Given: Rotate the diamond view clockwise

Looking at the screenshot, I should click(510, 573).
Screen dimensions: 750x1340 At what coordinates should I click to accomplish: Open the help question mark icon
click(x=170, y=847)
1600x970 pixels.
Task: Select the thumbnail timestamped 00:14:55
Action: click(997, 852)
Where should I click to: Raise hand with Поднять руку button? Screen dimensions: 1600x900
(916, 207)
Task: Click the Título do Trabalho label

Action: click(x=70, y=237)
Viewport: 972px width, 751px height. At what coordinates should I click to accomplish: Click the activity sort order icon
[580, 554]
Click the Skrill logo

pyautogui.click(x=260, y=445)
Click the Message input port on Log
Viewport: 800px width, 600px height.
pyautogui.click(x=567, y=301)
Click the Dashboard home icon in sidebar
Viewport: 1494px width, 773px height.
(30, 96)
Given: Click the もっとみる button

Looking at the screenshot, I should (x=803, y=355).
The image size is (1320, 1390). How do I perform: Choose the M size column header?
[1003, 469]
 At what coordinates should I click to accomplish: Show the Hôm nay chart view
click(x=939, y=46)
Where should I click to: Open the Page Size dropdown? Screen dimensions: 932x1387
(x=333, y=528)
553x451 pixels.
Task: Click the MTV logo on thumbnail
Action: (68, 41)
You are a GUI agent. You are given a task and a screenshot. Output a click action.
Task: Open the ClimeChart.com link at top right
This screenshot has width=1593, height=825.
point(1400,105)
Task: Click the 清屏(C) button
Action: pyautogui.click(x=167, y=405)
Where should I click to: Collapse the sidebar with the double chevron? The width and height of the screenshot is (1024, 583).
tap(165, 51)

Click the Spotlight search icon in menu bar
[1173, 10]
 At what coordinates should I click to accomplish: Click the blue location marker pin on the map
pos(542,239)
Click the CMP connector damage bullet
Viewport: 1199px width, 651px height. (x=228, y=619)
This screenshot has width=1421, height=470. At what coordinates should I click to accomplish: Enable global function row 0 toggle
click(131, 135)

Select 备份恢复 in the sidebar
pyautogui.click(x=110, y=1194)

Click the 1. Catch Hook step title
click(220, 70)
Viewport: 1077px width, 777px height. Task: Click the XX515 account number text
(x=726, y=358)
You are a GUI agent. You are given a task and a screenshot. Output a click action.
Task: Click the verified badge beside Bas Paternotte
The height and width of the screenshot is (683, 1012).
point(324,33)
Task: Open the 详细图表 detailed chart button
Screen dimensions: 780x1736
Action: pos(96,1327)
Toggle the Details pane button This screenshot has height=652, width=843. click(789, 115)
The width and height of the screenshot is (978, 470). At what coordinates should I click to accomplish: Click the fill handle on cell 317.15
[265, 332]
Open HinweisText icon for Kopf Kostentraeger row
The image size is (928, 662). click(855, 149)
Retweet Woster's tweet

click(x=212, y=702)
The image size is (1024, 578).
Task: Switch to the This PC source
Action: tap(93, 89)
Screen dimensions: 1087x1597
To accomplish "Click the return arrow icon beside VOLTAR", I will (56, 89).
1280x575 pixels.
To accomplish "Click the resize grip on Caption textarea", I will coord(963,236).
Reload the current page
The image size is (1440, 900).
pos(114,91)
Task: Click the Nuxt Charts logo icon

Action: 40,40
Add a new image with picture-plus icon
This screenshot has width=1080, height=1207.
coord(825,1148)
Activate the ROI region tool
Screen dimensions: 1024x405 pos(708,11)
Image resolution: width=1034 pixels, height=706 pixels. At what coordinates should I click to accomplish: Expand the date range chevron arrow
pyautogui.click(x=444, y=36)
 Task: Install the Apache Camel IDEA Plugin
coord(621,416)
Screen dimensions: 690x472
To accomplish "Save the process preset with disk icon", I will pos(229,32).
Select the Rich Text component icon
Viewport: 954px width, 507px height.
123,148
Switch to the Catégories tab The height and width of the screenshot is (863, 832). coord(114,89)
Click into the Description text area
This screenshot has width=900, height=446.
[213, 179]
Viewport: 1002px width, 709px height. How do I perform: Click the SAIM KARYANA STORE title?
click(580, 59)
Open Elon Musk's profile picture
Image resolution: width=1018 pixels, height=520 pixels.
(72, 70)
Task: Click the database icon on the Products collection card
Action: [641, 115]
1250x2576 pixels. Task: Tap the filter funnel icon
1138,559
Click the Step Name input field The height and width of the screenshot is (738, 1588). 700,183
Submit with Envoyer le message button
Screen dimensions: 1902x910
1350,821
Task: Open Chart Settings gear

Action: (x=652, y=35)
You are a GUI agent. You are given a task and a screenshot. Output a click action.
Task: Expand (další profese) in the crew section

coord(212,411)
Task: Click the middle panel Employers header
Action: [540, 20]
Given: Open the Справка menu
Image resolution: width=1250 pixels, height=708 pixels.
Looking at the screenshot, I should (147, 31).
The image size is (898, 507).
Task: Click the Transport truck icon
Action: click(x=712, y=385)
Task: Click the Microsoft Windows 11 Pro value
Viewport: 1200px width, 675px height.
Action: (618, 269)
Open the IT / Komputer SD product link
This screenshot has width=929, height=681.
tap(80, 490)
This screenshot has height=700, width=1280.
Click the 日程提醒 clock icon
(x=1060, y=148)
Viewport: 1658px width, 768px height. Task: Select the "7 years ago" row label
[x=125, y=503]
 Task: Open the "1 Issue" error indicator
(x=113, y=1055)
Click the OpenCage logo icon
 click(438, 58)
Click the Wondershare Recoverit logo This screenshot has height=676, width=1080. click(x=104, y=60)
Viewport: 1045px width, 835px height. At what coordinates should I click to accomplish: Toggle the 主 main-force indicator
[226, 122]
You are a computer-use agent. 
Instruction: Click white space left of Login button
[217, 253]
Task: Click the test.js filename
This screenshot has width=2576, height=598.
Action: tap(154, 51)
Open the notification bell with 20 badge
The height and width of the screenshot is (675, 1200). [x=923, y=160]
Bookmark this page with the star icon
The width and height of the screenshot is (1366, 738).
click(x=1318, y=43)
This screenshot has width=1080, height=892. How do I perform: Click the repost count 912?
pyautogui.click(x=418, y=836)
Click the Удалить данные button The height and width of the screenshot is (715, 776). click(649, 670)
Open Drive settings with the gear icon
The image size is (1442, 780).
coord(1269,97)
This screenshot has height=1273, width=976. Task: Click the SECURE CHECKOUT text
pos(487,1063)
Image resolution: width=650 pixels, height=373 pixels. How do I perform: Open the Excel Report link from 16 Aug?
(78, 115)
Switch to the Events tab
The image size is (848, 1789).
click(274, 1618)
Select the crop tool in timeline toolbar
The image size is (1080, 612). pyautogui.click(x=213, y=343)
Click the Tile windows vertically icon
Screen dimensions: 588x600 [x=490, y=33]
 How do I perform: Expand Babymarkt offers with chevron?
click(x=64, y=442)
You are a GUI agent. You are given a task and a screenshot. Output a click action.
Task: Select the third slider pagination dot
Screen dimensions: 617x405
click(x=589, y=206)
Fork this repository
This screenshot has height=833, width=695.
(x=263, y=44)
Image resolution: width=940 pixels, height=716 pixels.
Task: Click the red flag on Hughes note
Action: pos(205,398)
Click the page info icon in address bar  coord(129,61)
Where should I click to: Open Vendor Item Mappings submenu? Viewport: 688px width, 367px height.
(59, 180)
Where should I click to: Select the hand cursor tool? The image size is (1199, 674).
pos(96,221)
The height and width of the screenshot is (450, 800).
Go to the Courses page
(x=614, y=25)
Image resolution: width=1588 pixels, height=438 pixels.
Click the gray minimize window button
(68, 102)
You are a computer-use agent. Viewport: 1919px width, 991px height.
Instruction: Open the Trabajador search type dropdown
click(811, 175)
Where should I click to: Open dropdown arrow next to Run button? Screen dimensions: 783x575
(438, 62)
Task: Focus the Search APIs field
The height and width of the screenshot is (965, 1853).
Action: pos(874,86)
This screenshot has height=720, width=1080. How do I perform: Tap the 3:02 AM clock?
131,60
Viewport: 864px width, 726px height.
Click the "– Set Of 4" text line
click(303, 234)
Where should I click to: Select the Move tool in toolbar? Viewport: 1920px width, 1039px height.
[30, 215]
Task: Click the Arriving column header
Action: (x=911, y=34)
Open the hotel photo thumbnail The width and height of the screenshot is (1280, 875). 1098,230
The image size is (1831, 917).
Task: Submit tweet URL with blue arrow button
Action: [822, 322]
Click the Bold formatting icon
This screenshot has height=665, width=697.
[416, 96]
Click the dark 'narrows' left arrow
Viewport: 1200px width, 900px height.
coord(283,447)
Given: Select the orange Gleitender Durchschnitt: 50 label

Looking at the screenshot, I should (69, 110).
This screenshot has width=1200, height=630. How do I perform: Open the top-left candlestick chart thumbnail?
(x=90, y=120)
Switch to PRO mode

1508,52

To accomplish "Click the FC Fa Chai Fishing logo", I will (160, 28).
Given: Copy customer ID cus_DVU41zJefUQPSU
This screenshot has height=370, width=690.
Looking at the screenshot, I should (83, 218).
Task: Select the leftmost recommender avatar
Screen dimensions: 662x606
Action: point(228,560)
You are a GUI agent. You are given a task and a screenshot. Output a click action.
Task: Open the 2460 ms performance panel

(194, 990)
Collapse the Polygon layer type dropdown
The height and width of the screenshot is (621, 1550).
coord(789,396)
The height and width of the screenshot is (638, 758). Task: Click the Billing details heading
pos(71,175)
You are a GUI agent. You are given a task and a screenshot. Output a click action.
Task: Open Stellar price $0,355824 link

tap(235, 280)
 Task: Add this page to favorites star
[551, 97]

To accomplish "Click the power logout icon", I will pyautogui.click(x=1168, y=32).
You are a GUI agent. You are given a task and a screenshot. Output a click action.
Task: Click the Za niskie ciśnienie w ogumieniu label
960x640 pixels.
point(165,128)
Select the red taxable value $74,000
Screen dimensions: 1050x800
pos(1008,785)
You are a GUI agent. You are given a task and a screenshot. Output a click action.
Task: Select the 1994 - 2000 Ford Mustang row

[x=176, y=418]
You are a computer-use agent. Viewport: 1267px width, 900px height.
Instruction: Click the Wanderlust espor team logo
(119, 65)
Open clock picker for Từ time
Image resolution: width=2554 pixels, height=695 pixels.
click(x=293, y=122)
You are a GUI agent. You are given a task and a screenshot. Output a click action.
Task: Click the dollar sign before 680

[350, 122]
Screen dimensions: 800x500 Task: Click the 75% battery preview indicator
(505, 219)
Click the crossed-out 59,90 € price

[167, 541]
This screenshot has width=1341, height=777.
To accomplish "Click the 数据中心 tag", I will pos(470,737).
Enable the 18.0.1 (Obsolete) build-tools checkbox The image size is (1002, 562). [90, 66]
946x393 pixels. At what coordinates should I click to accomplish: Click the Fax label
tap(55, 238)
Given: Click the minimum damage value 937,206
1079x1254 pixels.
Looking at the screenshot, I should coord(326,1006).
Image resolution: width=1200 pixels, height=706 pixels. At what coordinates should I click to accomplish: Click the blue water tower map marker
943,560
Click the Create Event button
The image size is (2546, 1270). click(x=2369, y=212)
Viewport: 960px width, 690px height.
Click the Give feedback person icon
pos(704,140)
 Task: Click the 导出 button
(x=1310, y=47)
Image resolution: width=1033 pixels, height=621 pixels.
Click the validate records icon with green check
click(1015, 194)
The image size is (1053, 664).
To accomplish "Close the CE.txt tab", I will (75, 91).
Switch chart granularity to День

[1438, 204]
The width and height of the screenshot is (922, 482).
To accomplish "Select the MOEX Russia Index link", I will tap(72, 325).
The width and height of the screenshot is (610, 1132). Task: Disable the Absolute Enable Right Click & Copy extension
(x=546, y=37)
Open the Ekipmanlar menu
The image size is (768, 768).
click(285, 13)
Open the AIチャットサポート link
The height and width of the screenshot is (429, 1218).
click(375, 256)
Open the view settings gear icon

□ □ □

PROBLEM REQUIREMENTS
Looking at the records, how many lines include "computer"? Respond with the number only.

WRITTEN SOLUTION
3